001 — Data Preprocessing techniques (Mean Removal, range scaling, Normalization, binarization, independent thermal coding)

Python 3.5, Numpy 1.14, Scikit-learn 0.19, matplotlib 2.2

Necessity of data preprocessing: In the real world, it is often necessary to process a large amount of raw data, which is beyond the comprehension of machine learning algorithms. Therefore, in order for machine learning algorithms to understand the raw data, data preprocessing is required.

The most common data preprocessing techniques:


1. Mean removal

Removing the average value of each feature to ensure that the average value of each feature is zero (i.e., normalization) eliminates deviations between features.

# # # # # # # # # # # to Normalization# data set # # # # # # # # # # # # # # # # # # # # # # # #
import numpy as np
from sklearn import preprocessing

data=np.array([[3.1.5.2.5.4],
               [0.4.0.3.2.1],
               [1.3.3.1.9.4.3]]) Shape =(3,4)

data_standardized=preprocessing.scale(data)

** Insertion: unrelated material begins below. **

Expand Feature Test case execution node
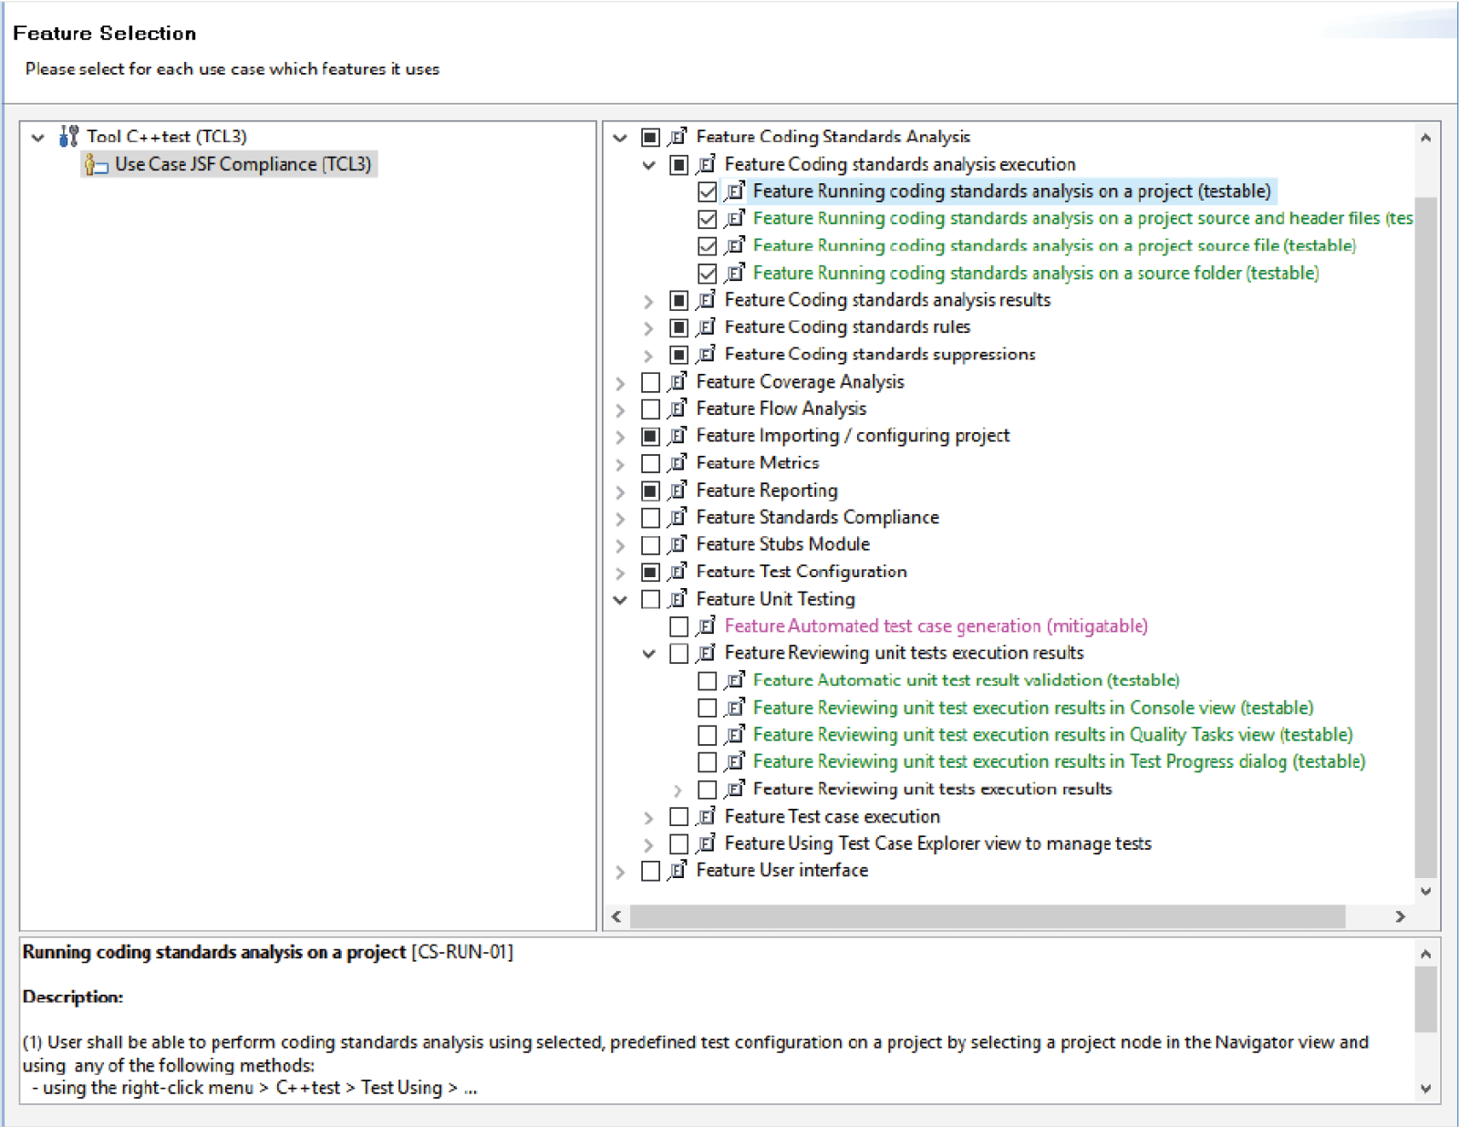This screenshot has height=1127, width=1459. [649, 818]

print(data_standardized.shape)
print('Mean={}'.format(data_standardized.mean(axis=0)))
print('Mean2={}'.format(np.mean(data_standardized,axis=0)))
print('standardized: ')
print(data_standardized)
print('STD={}'.format(np.std(data_standardized,axis=0)))
Copy the code

— — — — — — — — — — — — — — — — — — — — — — — — — — — — — — — — — — — — — — — — — — – — – a — — — — — — — — — — — — — — — — — — — — — — — — — — — — — — — —

(3, 4) Mean=[5.55111512E-17-1.11022302E-16-7.40148683E-17-7.40148683E-17] Mean2=[5.55111512E-17-1.11022302E-16 7.40148683 e-17 7.40148683 e-17] standardized: [[1.33630621-1.40451644 1.29110641-0.86687558] [-1.06904497 0.84543708-0.14577008 1.40111286] [-0.26726124 0.55907366-1.14533633-0.53423728]] STD=[1.1.1 1.1.]

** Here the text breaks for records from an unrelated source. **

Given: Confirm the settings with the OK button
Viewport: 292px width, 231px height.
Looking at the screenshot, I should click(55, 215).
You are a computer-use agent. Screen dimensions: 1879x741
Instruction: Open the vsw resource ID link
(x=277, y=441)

— — — — — — — — — — — — — — — — — — — — — — — — — — — — — — — — — — — — — — — — — — — — — — — — — – — — — — — — — — — — — — — — — — — — — — — — — — — — — — — — –

# # # # # # # # # # # # # # # # # # # # # # # # small * * * * * * * * * * and # # # # # # # # # # # # # # # # # # # # # # # # # # # # # # #

1, the mean of each column of the matrix after the value is removed is about 0, while STD is 1. The purpose of this is to ensure that the values of each feature column are in the range of similar data, so as to prevent the natural value of a feature column from being too large.

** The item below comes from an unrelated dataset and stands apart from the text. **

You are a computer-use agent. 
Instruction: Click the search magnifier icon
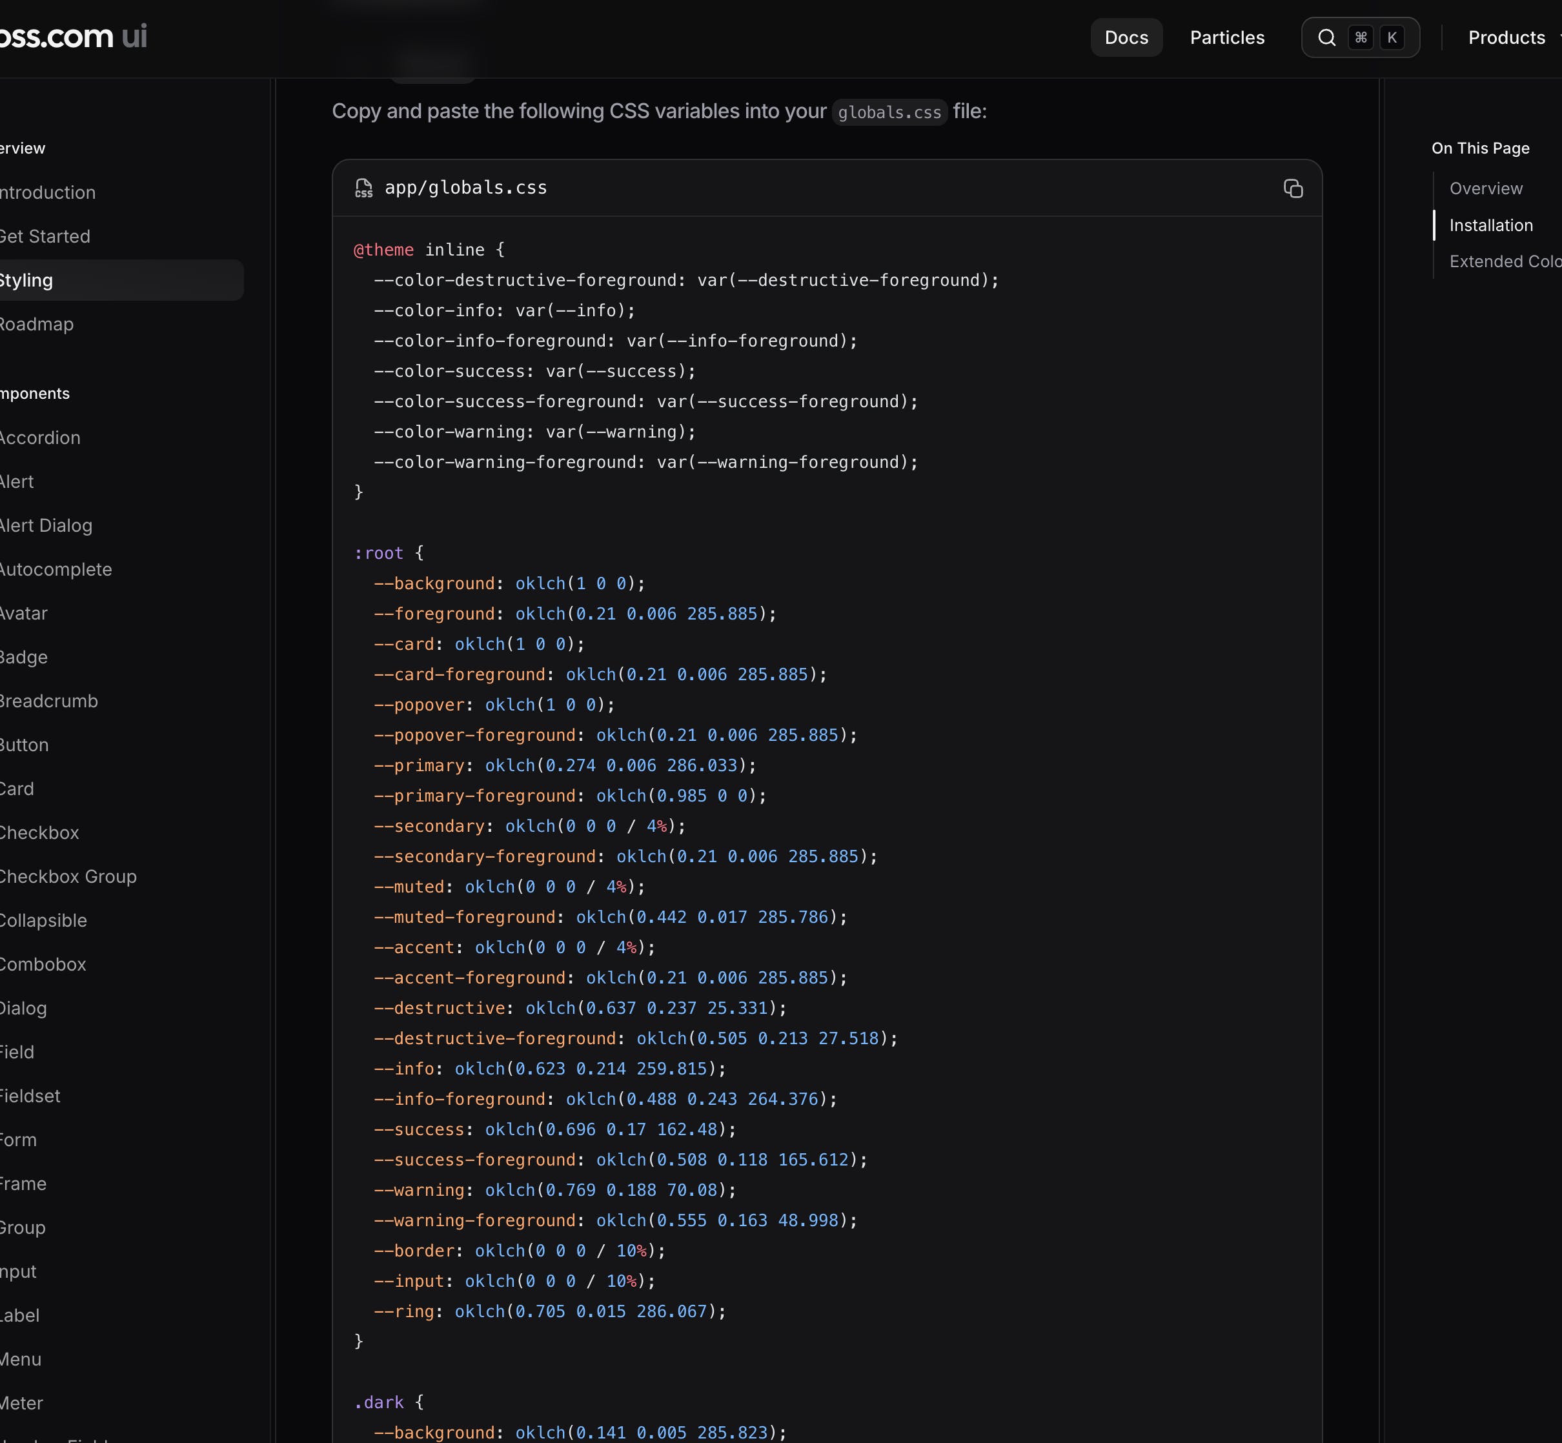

2. You can directly call the mature scale method in the Preprocessing module to perform mean removal on a NUMPY matrix.

3. There are at least two ways to find the average (or STD, min, Max, etc.) of a NUMPY matrix, as shown in lines 9 and 10 of the code.

# # # # # # # # # # # # # # # # # # # # # # # # # # # # # # # # # # # # # # # # # # # # # # # # # # # # # # # # # # # # # # # # #


2. Scaling

Necessity: The range of values for each feature column in a data point can vary greatly; therefore, it is sometimes necessary to scale the range of values for the feature column to a reasonable size.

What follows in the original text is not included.